Charlie Crist of Florida, Arnold Schwarzenegger of California, Bill Richardson of New Mexico, Jennifer Granholm of Michigan, and every other governor except Brian Schweitzer of Montana is within the Iron Maiden fiscal bind, not of figuring which of the state programs to expand, but playing a smoke and mirrors and Russian Roulette budgeting game that will decide which ones can survive intact just one more year, and which ones can be cut or eliminated, doing the least damage to the state; education, roads, parks, etc. Now that’s “executive experience”! Cash engorged Alaska? Not so much.
More than one Republican contested that Palin’s role as Commander in Chief of the Alaska National Guard somehow fully qualified her to fill the shoes of Commander in Chief of the entire United States military.

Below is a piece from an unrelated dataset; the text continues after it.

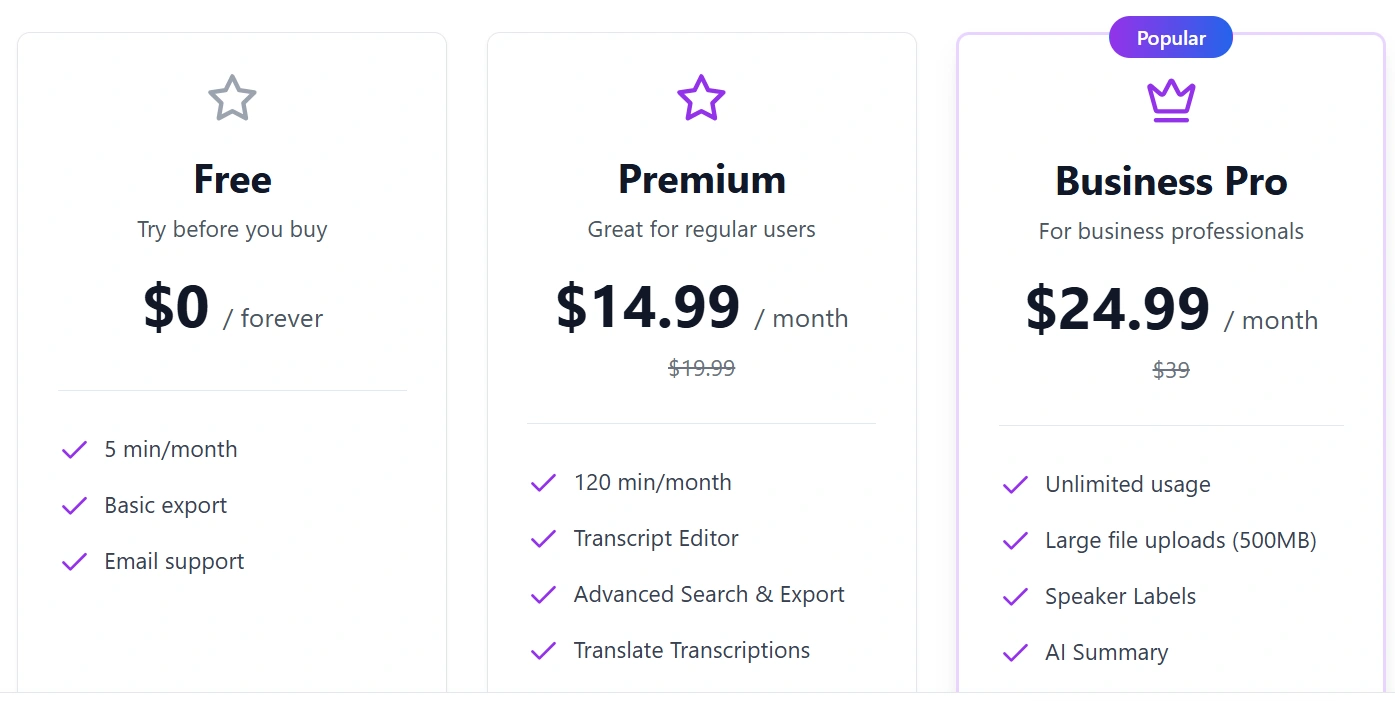This screenshot has height=701, width=1395.
Task: Select the Business Pro plan heading
Action: (1171, 181)
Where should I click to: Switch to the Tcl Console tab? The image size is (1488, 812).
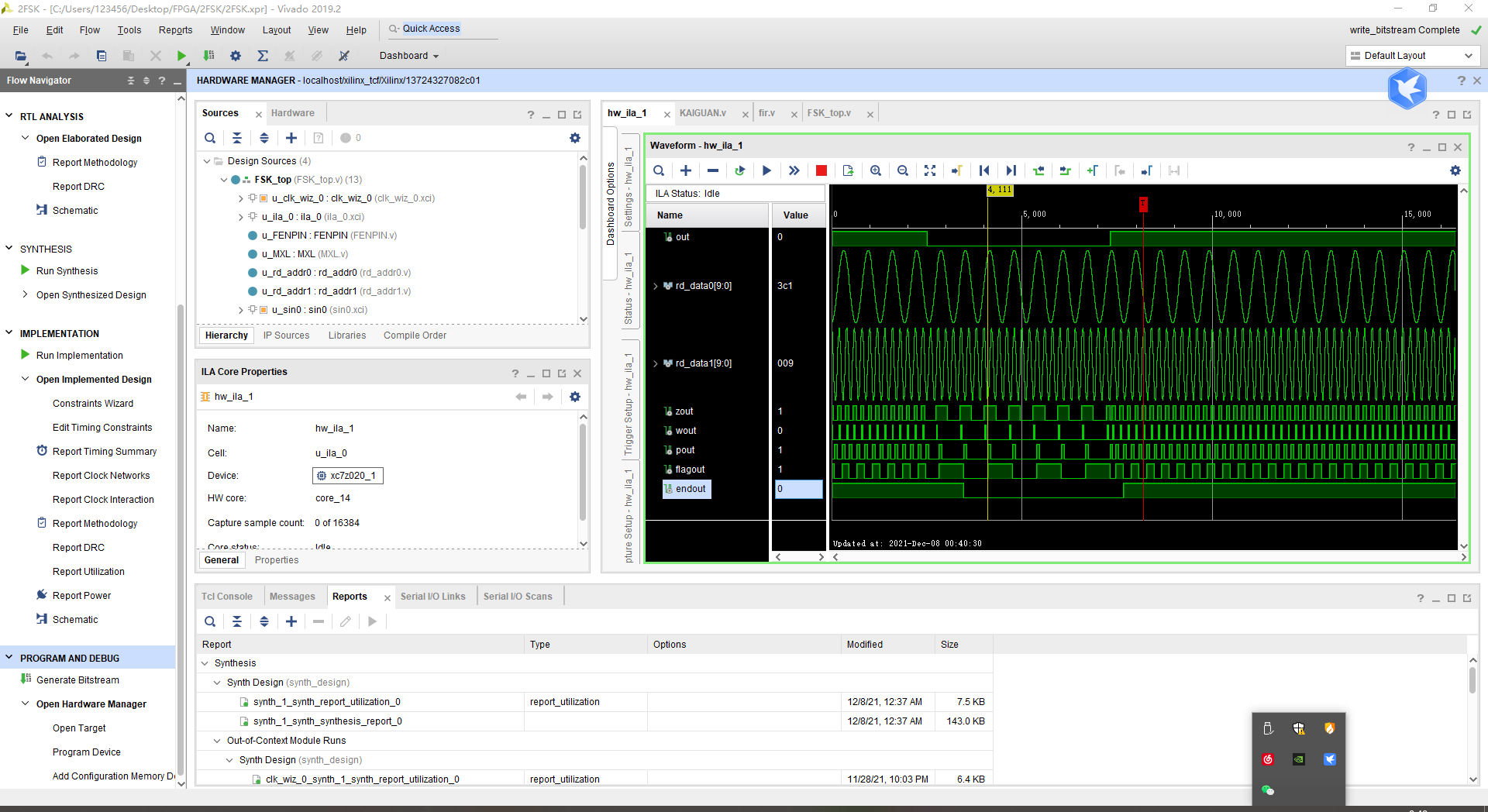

And Cindy McCain said that, as Alaska is the closest US land mass to Russia, that fact gave Governor Palin “international cred.” Both suggestions are not only absurd, they’re insults to the basic intelligence of all to whom they were directed, which is you and me and the rest of the US population. Like, “you’re all so dumb that I can tell you anything, no matter how ridiculous, and you’ll believe it.” But based on proximity to another country, every citizen of Detroit (one mile across the Detroit River from Canada), and every citizen of Nogales, New Mexico enjoys even more international cred, at least for that specific presidential criterion, to be president. It’s too bad that Key West is 90 miles from Cuba, somewhere around 40 miles farther than Wales, Alaska is from the claimed Russian waters in the Bering Sea. Otherwise, Jimmy Buffett would have as much international experience credibility.
I’m sorry to have to report to all of Palin’s acolytes that all assertions of both “executive” and “international” experience” just don’t hold water. Though, so long as the target audience did not include the undecideds, it was one hellova speech. Almost made me forget for the briefest second that a 4-year degree in journalism and being mayor of some backwater town of 6,500, or the doler of cash from gushing coffers was not in fact, what do you call it? “Executive Experience,” or experience of any sort that might be preparatory for even a mid-level federal office . . . let alone: President of the United States.
Please, permit me to recapture the sentiments of Peggy Noonan, President Reagan’s speechwriter: “It’s over.”